先日、9年連続200本安打の記録を立てた偉大なベースボールプレイヤーであるが、記録に言及されることをあまり喜ばないのはどういうわけか。それは彼の卓越したパフォーマンスを数値的にしか表示しようとしない日本のスポーツメディアの能力の低さにうんざりしているからではないかという話をする。アスリートのパフォーマンスを数値でしか語れないというのは、現代日本を覆い尽くしている「幼児化」の端的な徴候である。スポーツメディアが書くのは「数字」と「どろどろ人間模様」だけである。アスリートについて書かれていることは、記録や順位や回数について、ローカルな人間関係についてか、ほとんどそのどちらかである。
ベースボールプレイヤーについて書くときに、打率や打点や本塁打数や出塁率やにしか言及できないというのは、喩えて言えば、バレーダンサーのパフォーマンスについて論じるときに、ピルエットの回数とかジュテの高さとかリフトしたバレリーナの体重だけを書き、「舞踊そのもの」については何も書かないようなものである。
野球もまた身体的パフォーマンスであり、それが与える喜びはダンスを見る場合と変わらない。それは卓越した身体能力をもった人間に「共感する」ことがもたらす快感である。
長嶋茂雄という選手はもう記録においてはほとんどすべてを塗り替えられてしまったけれど、彼がプレイするときに観客に与えた快感に匹敵するものを提供しえたプレイヤーはその後も存在しない。

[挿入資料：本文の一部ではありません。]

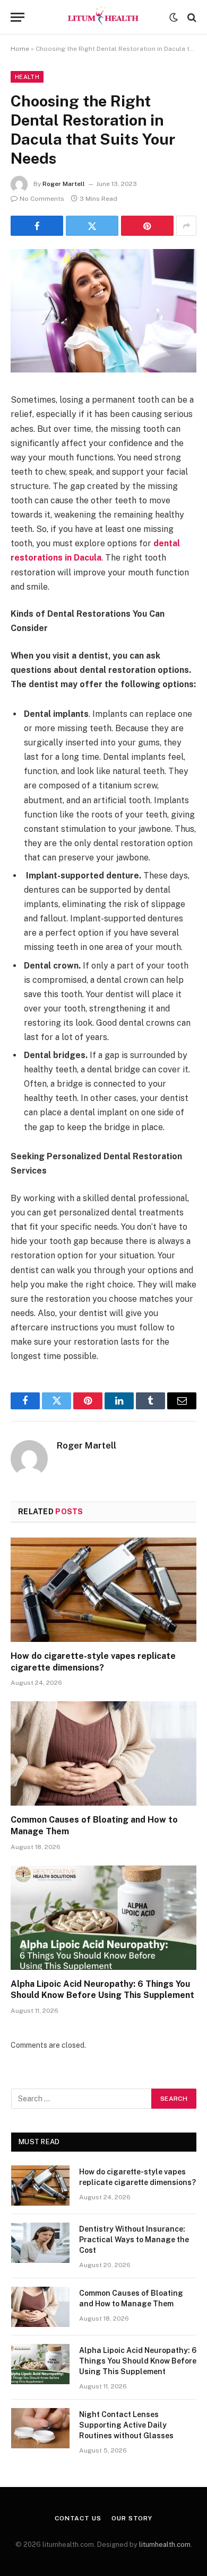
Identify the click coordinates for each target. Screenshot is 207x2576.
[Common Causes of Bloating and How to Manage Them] (103, 1753)
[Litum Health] (103, 17)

長嶋茂雄はただ「守備しているときに来たボールは捕って投げる。攻撃しているときに来たボールはバットで打ち返す」ということだけに全身全霊をあげて打ち込んだプレイヤーである。長嶋のプレイを見ているときに、私たちは彼の身体に想像的に嵌入することを通じて「野球そのもの」に触れることができた。その意味で長嶋は一種の「巫者」であったと思う。
長嶋がそうであったように、卓越したパフォーマーに私たちが敬意を払うのは、その高度な能力を鑑賞することを娯楽として享受できるからではない。そうではなくて、私たちの日常的な感覚では決して到達できない境位に想像的に私たちを拉致し去る「involveする力」に驚嘆するからである。
刈部さんとのインタビューではイチローと井上雄彦さんの「相貌上の相似」がひとつのトピックになった。ふたりとも若いときは、「ふつうの青年」だったが、今やまるで禅僧のような、武道家のような透き通った面立ちになっている。それは「遠くを見ている人」に固有のおもざしである。ひとりは野球という「興行」をつうじて、ひとりはマンガという「娯楽」をつうじて、ある境界線を突き抜けてしまった。
あらゆる職業には「これくらいでよかんべ」というラインがある。99%の人間は、そのラインをみつけると、そこに居着く。1%(もっと少ないかも知れない)の人だけが、それを超える。「そこまで行くことなんか誰も君に要求していない。いまのままで十分じゃないか。これ以上自分に負荷をかける必要はないだろう」という制止の声を振り切って、歩み続ける。歩み続けることを止められないその人たちをみていると、人間はどのような職業の、どのような知識や技能を通じても、「行けるところまで行こう」とすると、「向こう側」に突き抜けてしまうのだなということがわかる。そして、私たちは凡庸な人間には決して達することが出来ない境位に私たちを導いてくれた人々に対して敬意を払うことを禁じ得ないのである。